INTRODUCTION

Gestational diabetes mellitus (GDM) is variable degree of glucose intolerance that begins or is recognized during pregnancy 1. Pregnant women with GDM have an increased risk of developing type II diabetes mellitus (DM) and cardiovascular disease in long-term follow-ups. Moreover, children of mothers with a history of GDM are at risk of developing obesity and metabolic syndrome in long-term follow-up 2. In addition, some studies have shown subclinical atherosclerosis3, endothelial dysfunction 4, and increased risk of cardiovascular disease in women with a history of GDM5,6. Diabetes also increases arrhythmic events by causing an imbalance in autonomic tone, silent ischemia, heterogeneity in atrial and ventricular repolarization, and direct myocardial damage through increased arrhythmogenic substrates.
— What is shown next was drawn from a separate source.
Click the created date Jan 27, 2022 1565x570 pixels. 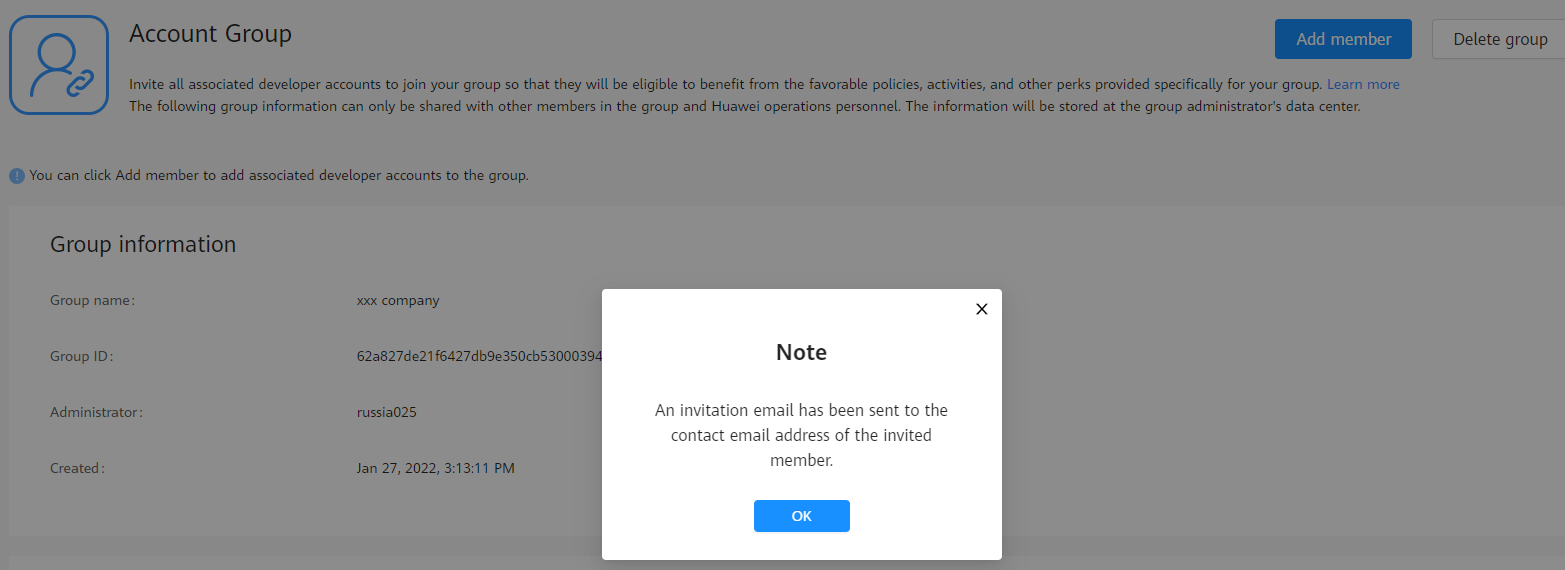click(436, 468)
Atrial fibrillation (AF) is a common arrhythmia in diabetic individuals 7. Electrophysiological and electromechanical delays from intraatrial and interatrial conduction disturbances are associated with an increased risk of AF 8,9. The difference between the maximum P-wave duration (P max) and the minimum P-wave duration (P min) measured noninvasively from a twelve-lead surface electrocardiogram (ECG) is called P-wave dispersion (PWD), and PWD has been found to be closely associated with the development of paroxysmal AF 10. In recent years, the tissue Doppler method has been used to evaluate intraatrial and interatrial conduction times. Atrial EMD measured by this method have been shown to be prolonged in patients with paroxysmal AF11. It has been suggested that atrial conduction times may be disordered in diabetic patients 12. However, as far as we know, atrial conduction times has not been studied in GDM patients. The aim of our study is to investigate PWD and atrial conduction times in patients with GDM.